Would you go through the records below and copy each line with the string "Enable"?

---

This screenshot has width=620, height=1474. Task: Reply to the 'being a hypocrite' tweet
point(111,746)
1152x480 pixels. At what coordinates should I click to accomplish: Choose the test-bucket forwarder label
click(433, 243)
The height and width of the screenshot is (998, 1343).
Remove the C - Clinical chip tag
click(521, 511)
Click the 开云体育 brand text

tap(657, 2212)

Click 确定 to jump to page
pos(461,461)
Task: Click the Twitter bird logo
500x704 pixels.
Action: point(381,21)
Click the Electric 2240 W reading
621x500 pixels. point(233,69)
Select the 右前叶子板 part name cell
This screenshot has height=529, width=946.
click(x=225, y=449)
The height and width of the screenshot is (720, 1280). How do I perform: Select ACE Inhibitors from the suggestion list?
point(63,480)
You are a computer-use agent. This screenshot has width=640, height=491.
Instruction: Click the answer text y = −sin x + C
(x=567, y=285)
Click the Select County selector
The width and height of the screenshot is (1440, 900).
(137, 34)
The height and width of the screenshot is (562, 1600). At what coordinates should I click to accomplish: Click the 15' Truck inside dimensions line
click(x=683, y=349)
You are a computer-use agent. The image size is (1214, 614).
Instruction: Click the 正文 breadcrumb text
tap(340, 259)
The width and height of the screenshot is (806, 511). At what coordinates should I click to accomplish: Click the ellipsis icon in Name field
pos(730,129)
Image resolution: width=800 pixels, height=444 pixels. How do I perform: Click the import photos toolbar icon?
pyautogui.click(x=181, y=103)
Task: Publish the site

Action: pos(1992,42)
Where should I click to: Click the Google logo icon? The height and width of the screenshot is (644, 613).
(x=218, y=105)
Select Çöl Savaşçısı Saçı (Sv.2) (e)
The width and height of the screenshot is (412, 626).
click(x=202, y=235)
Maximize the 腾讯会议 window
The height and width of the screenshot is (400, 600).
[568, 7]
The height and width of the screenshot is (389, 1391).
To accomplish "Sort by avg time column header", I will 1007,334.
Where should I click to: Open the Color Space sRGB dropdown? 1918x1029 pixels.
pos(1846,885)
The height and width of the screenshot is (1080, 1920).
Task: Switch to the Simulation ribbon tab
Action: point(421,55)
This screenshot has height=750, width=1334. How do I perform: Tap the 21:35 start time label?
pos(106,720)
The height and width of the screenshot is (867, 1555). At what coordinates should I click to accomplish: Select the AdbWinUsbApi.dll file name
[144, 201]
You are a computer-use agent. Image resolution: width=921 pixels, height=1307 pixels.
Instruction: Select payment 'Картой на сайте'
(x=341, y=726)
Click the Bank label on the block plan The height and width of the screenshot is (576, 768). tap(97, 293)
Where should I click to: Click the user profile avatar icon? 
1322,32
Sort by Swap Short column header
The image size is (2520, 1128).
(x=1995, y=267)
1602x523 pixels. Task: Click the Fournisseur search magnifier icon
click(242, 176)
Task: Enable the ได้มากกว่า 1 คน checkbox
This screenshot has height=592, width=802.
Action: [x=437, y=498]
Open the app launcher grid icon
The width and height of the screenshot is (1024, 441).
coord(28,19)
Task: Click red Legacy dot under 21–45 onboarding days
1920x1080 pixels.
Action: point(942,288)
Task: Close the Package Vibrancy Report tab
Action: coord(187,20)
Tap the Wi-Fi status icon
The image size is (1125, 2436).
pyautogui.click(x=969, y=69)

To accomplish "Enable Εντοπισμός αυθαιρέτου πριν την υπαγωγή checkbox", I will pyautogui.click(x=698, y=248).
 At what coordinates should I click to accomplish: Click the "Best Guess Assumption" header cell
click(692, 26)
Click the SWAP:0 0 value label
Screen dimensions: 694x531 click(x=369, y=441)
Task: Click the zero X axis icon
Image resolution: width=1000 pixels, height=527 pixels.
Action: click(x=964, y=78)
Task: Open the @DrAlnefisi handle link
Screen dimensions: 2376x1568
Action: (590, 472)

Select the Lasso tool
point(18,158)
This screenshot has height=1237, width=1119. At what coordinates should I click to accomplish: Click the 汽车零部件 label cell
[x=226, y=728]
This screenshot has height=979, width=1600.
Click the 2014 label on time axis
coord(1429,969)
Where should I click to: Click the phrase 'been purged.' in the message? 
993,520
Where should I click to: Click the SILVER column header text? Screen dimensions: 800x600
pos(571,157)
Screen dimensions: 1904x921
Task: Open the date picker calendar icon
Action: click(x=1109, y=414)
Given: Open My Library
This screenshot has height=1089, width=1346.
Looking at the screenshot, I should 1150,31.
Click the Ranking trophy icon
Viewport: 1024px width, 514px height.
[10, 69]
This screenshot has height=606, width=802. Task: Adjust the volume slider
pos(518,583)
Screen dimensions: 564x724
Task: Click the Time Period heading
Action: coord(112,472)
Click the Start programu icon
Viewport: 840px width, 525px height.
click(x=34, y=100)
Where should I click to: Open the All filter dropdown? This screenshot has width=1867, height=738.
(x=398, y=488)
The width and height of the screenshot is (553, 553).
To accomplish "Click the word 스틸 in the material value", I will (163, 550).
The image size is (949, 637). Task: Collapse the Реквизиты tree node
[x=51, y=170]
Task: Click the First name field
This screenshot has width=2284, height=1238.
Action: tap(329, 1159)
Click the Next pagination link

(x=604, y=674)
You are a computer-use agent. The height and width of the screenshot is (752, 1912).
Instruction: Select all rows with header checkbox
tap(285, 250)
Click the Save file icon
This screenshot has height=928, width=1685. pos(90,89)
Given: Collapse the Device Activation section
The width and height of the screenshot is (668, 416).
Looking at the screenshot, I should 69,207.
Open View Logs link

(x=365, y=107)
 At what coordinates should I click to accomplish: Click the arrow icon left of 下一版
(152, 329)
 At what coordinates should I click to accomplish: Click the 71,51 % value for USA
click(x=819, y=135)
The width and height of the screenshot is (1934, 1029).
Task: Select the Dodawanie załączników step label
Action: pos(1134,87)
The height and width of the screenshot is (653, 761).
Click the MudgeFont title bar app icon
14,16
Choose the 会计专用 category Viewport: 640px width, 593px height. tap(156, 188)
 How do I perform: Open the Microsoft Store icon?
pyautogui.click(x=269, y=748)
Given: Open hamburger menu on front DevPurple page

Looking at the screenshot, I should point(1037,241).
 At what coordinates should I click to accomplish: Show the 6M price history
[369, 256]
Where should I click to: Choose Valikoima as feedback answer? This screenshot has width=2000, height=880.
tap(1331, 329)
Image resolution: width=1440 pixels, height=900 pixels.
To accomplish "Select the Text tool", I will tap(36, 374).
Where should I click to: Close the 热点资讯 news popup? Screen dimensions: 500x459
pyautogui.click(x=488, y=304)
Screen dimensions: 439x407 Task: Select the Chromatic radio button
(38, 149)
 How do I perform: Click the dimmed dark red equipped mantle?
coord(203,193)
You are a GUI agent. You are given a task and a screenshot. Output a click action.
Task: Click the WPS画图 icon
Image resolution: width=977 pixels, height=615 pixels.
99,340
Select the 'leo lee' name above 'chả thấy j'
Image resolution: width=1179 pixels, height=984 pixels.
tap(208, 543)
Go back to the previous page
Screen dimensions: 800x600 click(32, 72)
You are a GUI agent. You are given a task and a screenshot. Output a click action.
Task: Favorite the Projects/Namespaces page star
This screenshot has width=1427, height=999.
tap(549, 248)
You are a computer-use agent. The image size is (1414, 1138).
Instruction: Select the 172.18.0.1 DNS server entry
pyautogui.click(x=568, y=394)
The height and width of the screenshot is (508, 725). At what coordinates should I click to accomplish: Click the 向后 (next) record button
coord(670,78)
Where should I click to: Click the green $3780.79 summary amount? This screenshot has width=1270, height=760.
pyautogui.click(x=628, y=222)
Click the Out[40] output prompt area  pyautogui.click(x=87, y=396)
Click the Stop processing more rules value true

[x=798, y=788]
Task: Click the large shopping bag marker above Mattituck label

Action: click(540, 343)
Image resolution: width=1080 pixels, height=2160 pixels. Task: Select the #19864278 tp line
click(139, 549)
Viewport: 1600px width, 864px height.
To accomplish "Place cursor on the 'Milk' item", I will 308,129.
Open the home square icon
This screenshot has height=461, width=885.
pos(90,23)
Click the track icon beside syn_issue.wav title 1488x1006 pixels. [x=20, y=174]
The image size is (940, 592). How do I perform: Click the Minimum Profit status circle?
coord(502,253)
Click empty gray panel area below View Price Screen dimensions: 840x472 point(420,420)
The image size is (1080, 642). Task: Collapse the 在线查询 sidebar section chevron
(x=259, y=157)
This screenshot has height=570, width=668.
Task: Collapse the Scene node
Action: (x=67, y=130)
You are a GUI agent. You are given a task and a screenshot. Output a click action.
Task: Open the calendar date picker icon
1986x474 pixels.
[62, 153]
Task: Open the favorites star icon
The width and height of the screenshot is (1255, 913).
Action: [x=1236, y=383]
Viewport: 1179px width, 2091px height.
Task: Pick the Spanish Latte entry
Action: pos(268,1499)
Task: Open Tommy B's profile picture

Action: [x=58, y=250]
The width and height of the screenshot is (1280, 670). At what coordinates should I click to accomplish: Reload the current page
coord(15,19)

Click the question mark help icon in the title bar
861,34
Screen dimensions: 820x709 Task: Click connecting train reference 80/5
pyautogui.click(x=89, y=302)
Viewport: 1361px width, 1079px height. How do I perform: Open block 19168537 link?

---

== Output of the task ==
Task: Enable the ได้มากกว่า 1 คน checkbox
To accomplish "Enable Εντοπισμός αυθαιρέτου πριν την υπαγωγή checkbox", I will pyautogui.click(x=698, y=248).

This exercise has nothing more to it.